26.02.2020: Falling oil prices put RUB under pressure (Brent, USD/RUB)
Oil opened today’s session trading mixed but later edged lower following the overall negative market sentiment. Traders expect the Organization of the Petroleum Exporting Countries and its allies to act promptly to support the market amid the ongoing spread of the virus.
The oil demand is gradually decreasing while the supply remains sufficient. The ruble opened the trade consolidating gains after falling sharply against its major countreparts. The American Petroleum Institute reported on Tuesday that crude inventories in the US rose last week.
The data showed a less than expected increase. However, this fact didn’t support the prices. Today, oil traders will focus on the weekly inventory report form the US Energy Information Administration. The crude stockpiles are expected to show a 2 million barrel rise.
On Tuesday, Brent slipped below the support level of 55 dollars per barrel. The international benchmark opened today’s session trading in the red. Meanwhile, the American crude showed some signs of recovery after yesterday’s steep decline.
However, the bulls failed to maintain their positions probably because major market players are interested in further sales. West Texas Intermediate has tested a local low at 49 dollars 85 cents and dropped below this level.
The price broke through the support level which indicates a clear bearish trend. However, for the bears to gain momentum, the downward trend should be persistent and rapid. As for Brent, it was mainly influenced by the negative external background. Besides, the International Energy Agency outlook for global oil demand has put additional pressure on the oil quotes.
According to the forecast, oil demand in 2020 is likely to fall to its lowest level in a decade.

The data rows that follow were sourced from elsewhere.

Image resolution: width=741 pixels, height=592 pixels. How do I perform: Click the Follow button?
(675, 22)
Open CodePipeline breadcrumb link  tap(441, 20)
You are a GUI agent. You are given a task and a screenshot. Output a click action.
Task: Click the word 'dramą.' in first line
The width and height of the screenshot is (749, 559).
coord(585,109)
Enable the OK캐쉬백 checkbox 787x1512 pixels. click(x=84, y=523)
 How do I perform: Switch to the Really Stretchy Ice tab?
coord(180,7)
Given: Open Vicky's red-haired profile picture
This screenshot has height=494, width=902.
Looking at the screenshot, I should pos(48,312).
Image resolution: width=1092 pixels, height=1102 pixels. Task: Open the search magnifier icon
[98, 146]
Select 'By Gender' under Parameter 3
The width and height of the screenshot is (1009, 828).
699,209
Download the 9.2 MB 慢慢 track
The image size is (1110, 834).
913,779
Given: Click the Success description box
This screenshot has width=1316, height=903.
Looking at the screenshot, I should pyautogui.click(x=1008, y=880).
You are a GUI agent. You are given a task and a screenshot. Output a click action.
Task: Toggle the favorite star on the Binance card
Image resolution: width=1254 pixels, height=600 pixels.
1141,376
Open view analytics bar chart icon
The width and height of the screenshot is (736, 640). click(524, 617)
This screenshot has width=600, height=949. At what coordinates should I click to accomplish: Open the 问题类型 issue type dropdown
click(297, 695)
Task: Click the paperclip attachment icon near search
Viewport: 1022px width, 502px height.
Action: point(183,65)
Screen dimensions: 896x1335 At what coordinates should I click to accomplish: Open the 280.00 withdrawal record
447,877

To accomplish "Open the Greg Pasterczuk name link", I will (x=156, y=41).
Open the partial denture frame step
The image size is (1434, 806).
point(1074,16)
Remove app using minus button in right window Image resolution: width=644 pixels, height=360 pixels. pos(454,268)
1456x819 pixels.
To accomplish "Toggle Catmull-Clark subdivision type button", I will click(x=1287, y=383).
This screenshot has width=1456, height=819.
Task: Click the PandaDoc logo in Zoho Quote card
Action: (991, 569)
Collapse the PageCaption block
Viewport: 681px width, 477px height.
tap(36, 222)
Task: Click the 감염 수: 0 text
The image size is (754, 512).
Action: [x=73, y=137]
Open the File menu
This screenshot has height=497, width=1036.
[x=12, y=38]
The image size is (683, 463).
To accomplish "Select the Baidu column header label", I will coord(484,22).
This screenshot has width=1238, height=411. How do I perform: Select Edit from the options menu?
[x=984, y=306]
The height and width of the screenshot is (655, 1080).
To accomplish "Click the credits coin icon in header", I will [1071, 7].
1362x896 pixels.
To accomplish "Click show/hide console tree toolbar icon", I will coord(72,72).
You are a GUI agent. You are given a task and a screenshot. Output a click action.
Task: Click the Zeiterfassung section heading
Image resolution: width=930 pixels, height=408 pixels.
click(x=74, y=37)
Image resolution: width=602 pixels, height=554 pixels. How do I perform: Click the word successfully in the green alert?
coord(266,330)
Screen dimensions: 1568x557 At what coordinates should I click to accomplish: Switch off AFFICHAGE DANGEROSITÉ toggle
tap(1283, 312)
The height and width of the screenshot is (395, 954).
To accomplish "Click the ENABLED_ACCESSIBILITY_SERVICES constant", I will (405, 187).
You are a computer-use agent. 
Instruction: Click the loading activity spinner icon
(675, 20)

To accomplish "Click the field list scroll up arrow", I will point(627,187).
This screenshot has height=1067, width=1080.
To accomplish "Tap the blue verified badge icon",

The possibility of low oil prices can encourage the OPEC to deepen its supply cuts in the near future. In this case, Brent may rebound and reach the level of 58 dollars a barrel. However, there is still a risk of prices slumping to as low as 53 dollars per barrel. The ruble has been extending losses over the past few days. The Russian currency plunged despite the fact that the US dollar index continued the downward movement.
At the previous close, the ruble lost 2% of its value against its American counterpart. Today, the peak of the tax payment period in Russia is over, so the national currency is no longer supported by the internal factors. If the negative background prevails, the dollar/ruble pair is very likely to hit the mark of 67.
At this point, it is very difficult to make any forecasts since any new reports regarding the coronavirus epidemic may change the ruble’s trajectory. Analysts do not rule out the scenario when the ruble may rebound to the level of 64.4 previously reached in February.